Many years ago I was told by a YA author that there were two types of writers: settlers and pioneers. According to her, pioneers wrote the whole story from beginning to end without editing or revision. Settlers, on the other hand, wrote bit by bit and couldn’t go forward without feeling that things were perfect. Righto, I decided, I’m a settler then, and off I went to write a book. My attempt at book writing involved years of word shuffling and chasing nice sounding sentences, and it left me wrecked with a sort of plot anxiety. What the hell was actually happening in my novel? Not enough, as it turned out.
Enter Faber Writing Academy tutor, James Bradley, and the beauty of this course: that every week, every session, we learn another way to move our novels forward, to grow them into full and complete manuscripts. The class has been given advice specific to character, voice, point of view, place, story, plot and dialogue. We’ve been shown ways of generating ideas and we’ve undertaken exercises to help find pieces in the puzzle of our work.
James has told us that the process is largely intuitive, that it will unpack itself as you go along. Try to tap into the sub-conscious. Put down the computer and pick up a pen. Don’t go back. Disengage the strict editor in your brain. He told us to write with freedom, to just get the words down and then turn it into a beautiful thing.
Early on in the course I decided to take James’ advice, so I gave myself permission to create chaos and mess, to carve up my novel. I stopped shuffling words. I stopped re-reading it and I shut the door on the nagging editor in my head. I gave up trying to make it look neat. Now, surprisingly, I’ve got a full draft. Parts of it have been written ten times, other parts are new and messy and unpunctuated. But it’s there – the words are down! And in all that letting go, the story appears to have taken on a life of its own.
It seems that once you have a full draft, you can more successfully serve the ‘big idea’ of your work, maybe even develop a clearer understanding of its premise, of what’s at its core. And there’s been a lovely discovery in this process of getting to the end: that it becomes easier to live in the world of your novel when you’re moving forward, not going back.

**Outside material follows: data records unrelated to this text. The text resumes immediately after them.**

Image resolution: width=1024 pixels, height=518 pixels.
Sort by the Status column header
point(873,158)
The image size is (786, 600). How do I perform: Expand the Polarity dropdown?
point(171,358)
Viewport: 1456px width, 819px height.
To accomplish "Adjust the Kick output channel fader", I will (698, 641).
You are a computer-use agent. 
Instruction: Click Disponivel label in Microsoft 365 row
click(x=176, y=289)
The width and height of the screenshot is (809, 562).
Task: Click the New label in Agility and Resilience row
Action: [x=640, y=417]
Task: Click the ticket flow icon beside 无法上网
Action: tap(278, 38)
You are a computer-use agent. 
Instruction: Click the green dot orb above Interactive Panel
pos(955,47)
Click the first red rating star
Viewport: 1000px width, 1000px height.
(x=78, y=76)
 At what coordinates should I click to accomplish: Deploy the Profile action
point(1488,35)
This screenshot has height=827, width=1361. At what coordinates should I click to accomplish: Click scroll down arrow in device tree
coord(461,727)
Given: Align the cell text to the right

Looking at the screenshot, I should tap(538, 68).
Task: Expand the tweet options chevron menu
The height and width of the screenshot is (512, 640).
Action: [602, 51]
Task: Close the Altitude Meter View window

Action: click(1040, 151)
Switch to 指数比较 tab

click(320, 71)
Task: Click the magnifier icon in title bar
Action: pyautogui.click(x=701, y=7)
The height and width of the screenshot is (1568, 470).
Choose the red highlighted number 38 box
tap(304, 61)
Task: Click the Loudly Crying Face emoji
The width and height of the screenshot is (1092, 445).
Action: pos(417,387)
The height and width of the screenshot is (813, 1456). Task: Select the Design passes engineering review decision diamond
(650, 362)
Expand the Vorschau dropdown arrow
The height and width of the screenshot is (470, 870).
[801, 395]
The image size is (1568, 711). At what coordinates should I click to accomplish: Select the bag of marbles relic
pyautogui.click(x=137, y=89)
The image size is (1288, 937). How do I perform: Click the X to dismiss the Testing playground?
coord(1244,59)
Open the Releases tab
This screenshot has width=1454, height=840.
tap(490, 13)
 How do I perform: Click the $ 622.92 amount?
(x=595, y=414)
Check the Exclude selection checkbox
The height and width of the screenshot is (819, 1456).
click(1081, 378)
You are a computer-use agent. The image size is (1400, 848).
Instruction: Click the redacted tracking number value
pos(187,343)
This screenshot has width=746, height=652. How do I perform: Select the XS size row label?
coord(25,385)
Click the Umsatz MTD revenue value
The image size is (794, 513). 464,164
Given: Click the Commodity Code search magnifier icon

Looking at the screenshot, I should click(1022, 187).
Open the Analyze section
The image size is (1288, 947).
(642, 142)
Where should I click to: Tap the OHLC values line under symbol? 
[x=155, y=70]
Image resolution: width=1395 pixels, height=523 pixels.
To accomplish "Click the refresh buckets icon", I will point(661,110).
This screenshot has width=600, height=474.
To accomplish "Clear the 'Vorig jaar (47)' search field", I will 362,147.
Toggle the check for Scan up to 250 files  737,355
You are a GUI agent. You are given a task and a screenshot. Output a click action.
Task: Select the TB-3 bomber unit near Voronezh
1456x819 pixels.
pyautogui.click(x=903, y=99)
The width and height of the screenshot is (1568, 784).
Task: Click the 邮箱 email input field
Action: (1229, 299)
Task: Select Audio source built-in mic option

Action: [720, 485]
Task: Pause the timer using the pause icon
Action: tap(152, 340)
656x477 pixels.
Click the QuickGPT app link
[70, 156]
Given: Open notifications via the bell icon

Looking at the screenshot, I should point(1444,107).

Anyone who has attempted to write a novel knows how difficult it can be, how easy it is to become trapped in the thicket of your own work. Undertaking this course is like being led into a clearing – it provides a sort of illumination of the novel writing process. James says that there are no rules, just different ways of thinking about how to write. The way of the pioneer is to plough onwards, to embrace the mess, get the words down, let the story take over. And finally, to try and turn it into a beautiful thing.